Great Barrington – When Robin Helfand, the owner at Robin’s Candy Shop at 288 Main St. discovered that the newly planted shadblow sapling in front of her store had died, she did not hesitate or wait for the town – or state high department or whoever was responsible for the plantings – to replace the tree. She took it upon herself to hang her own foliage on the barren branches in front of her store. It was the least she could do – and it wasn’t the first time she had acted to salvage the appearance of life on Main Street. Last fall, she had Ward’s Nursery donate a small hemlock for the empty tree pit. During the winter, it was the only tree left along the new sidewalks in downtown Great Barrington, after the 35-year-old Bradford pear trees had been removed during the Main Street Reconstruction Project.

Lily Abrahams affixes Robin Helfand's 'leaves' to sapling on the sidewalk in front of Robin's Candy.

Lily Abrahams affixes Robin Helfand’s ‘leaves’ to sapling on the sidewalk in front of Robin’s Candy.

Although many residents were heartbroken over the loss of Main Street’s Bradford Pear trees, whose springtime blooms and summer leaves had created a shaded sidewalk allées, downtown was expected to have been brought back to life with the planting of 81 new young trees this spring. The plantings were to be the final element in the $5.4 million rebuilding of the Main Street corridor.

Unfortunately, some of the trees are now dead or dying, with four or five shadblows confirmed as unsalvageable, according to arborist Tom Ingersoll.

“It’s a real disappointment to me that the few final items [in the renovation] are not being attended to with urgency,” Helfand told the Edge, referring to promises she was given by state workers and town officials that the trees’ replacement could take up to a year.

Ingersoll, a Massachusetts Certified Arborist working as a consultant for MassDOT throughout the renovation, confirmed to the Edge that, as per contract, the trees would be replaced within a year. He added the possibility of the removal and replacement as early as the coming fall season.

Still, Helfand is frustrated. “Now that trees that are dead or dying have been identified, it would be better if they were removed and the tree pits left empty instead of having dead trees there.”

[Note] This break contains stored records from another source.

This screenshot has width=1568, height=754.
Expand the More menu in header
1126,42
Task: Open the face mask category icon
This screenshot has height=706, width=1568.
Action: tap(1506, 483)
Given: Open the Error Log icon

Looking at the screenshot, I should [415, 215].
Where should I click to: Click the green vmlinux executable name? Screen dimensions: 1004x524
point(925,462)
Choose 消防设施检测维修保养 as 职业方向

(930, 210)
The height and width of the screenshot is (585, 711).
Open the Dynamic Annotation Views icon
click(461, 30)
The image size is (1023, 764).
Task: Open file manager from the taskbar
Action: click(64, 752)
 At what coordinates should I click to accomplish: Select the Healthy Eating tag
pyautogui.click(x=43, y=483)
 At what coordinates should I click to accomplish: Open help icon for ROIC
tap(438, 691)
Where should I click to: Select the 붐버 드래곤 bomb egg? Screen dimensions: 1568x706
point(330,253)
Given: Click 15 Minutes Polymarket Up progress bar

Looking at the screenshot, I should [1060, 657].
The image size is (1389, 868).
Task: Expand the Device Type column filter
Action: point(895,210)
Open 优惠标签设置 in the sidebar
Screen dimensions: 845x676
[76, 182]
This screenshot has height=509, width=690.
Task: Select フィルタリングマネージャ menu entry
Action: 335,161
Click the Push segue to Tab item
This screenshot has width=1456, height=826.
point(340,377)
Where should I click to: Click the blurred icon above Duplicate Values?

Acknowledging the loss, Town Manager Jennifer Tabakin told the Selectboard, however, that there was a “delay in getting all the different types of plants [trees] for lack of availability.” She said the town was working on maintaining what was planted and on getting those replacements.

A dying shadblow in front of Fuel Coffeeshop.

A dying shadblow in front of Fuel Coffeeshop.

Helfand suggested a possible town-organized movement to remove the trees if going through the state would take too long. “I want customers seeing as appealing a street space as possible.” Several merchants, including Helfand, have come together and agreed to privately fund the removal of the trees if necessary.

But Ingersoll still has not given up on the recently planted trees. “It’s hard to tell if they are dying or growing back,” he told the Edge. “This is still a work in progress, it changes day to day, and I’m going through there constantly and checking. I’ve seen more trees stabilize than I have seen get worse.” Original estimates of 14 dead or dying trees, he added, have dropped down to 4 or 5 confirmed dead trees. “If we had tried to make that decision two weeks ago we would have ripped out 14 trees.”

Shadblows are an early-blooming tree, and Ingersoll attributed their health problems to a heavy freeze on the night of April 4th while they were still in the nursery. “It destroyed flower buds and leaf buds or at best deformed them,” he said.

For now, the town is urging pedestrians to stay out of the planting pits surrounding the trees, as compacting the soil can harm the roots. Since annual precipitation this year is 4 or 5 inches below average, the emphasis is on watering the trees, which will be done by state workers.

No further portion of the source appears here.